■ご本人登場

レストランなんかでバイトをしていると色んな客が来るもので、それでも僕らは分け隔てなく接客しなきゃいけない。中には変な客もいるけど、それでも平静に対応しないといけない。しかし今日来たカップルはその中でも群を抜いていた。

とりあえず女は桃井かおり。ファーのついた黒いレザーコートに、黒いスカート、加えてけだるそうな眼差しと低血圧な喋り方はまさに桃井かおり。
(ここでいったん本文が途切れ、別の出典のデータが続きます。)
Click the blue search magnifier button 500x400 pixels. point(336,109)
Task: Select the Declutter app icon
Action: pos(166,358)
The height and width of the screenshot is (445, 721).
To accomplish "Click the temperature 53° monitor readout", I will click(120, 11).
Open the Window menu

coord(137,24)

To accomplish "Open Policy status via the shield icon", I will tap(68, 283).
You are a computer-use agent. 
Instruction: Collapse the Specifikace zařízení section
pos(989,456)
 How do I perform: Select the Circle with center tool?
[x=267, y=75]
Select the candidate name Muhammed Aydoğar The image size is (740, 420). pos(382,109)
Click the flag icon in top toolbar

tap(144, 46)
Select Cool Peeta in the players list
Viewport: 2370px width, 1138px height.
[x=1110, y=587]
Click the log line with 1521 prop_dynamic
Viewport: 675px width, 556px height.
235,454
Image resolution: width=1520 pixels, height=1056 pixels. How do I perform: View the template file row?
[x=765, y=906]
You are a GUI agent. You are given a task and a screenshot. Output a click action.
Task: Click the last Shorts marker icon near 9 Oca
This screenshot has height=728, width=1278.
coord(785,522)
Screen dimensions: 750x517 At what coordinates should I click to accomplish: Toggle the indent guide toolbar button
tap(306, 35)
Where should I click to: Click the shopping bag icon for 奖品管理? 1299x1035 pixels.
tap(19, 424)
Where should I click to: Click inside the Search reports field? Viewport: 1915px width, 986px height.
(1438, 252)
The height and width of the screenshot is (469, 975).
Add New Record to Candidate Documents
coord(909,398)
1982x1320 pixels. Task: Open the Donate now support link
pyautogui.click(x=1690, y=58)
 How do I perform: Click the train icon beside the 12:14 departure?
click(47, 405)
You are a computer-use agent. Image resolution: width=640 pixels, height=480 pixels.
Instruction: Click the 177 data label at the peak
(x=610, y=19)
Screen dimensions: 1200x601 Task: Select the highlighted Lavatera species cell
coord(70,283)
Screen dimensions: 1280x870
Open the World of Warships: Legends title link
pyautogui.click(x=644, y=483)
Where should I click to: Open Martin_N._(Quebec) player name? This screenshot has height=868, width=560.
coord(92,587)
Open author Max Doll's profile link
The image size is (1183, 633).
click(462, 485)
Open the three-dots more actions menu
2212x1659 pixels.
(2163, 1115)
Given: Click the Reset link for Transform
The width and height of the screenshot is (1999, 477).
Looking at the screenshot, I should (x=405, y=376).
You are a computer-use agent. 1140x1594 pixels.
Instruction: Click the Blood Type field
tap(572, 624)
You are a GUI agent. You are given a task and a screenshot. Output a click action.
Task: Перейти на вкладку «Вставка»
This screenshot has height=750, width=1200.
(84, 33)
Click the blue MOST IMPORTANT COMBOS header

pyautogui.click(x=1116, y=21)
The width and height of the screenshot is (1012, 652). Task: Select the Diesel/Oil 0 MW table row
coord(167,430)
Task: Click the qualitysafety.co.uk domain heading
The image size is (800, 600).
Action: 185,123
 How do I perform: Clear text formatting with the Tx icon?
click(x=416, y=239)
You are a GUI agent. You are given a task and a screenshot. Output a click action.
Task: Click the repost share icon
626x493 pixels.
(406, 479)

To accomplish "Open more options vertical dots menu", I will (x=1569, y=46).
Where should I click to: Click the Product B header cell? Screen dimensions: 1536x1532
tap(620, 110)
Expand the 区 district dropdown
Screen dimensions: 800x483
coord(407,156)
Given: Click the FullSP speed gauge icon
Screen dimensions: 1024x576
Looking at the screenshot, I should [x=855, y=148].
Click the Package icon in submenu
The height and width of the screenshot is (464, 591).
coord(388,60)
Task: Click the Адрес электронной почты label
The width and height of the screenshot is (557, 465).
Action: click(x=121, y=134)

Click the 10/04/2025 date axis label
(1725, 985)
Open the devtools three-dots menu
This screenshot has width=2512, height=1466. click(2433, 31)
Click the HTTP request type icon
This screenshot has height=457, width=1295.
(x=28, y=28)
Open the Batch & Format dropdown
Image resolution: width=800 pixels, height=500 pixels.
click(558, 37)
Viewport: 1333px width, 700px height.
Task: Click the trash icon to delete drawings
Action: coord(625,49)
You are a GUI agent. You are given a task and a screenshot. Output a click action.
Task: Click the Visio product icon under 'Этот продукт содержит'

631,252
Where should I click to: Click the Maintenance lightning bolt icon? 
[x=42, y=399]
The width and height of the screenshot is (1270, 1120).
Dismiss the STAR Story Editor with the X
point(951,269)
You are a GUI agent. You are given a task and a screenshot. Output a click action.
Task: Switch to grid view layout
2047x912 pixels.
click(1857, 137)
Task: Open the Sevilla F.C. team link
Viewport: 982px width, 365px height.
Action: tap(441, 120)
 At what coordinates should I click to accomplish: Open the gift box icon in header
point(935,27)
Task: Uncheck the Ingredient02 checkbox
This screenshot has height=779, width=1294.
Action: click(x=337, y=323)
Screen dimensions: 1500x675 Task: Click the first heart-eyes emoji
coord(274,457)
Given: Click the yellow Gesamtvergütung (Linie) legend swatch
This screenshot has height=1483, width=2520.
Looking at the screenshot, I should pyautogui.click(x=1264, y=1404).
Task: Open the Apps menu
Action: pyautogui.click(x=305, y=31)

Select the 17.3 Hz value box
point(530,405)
いや、まあ厳密に顔を見るとそこまで似ているということでもない。桃井より目はぱっちりしてるしアゴはとがってるし、右側の頬にはブルースウィリスが止め損ねた隕石が被弾したせいだと思われるニキビ痕が縦に点々と、なるほど岩手県特有のリアス式ほっぺは波が細かく砕けて養殖カキが良く育ちそうだなコンニャロウ、といったニキビの川。しかしそれでも、あれは桃井かおりよりも桃井かおりだと確信せざるを得ないのだ。偽者はむしろ桃井かおりの方なんじゃないかとさえ思う。

説明しにくいのだけど、桃井かおりというのは特定の人物を指すものではなく一種の概念なんじゃないかと思う。ふくらませると桃井かおりの形にふくらむガムを百人に試してもらっても、たぶん八割がた桃井かおりじゃなくてこの女の形にふくらむんじゃないか。いや、そんなガムはないんだけど。

本来ならこの桃井だけでお腹が黄色いハンカチで一杯になるところだが、またこの彼氏の方が椎名桔平そのもの。デコといいセンター分けといい桔平そのもの、いや、むしろ椎名桔平ってのは人物を指すのではなくて概念を指すもので、ふくらますと椎名桔平の形にふくらむガムをふくらませたとしたら、いやそんなガムはないんだけどそんぐらい似てる。

いやいやいや似てるって言い方もおかしい本人より本人なんだから、あー、もう説明しにくいなこれ、とりあえず椎名桔平の隣にこの男を並べたらぷよぷよの理論で消えるじゃんか、そしたら椎名の上に積んでた桃井が落ちてきて連鎖が完成して上からお邪魔桃井かおりとお邪魔椎名桔平が降って来るじゃんか、でもそれは芸能人の方じゃなくて、俺の目撃した方が降って来るっていうことなんだけど。

いやだからそんなゲームはないよ。ないけどさ。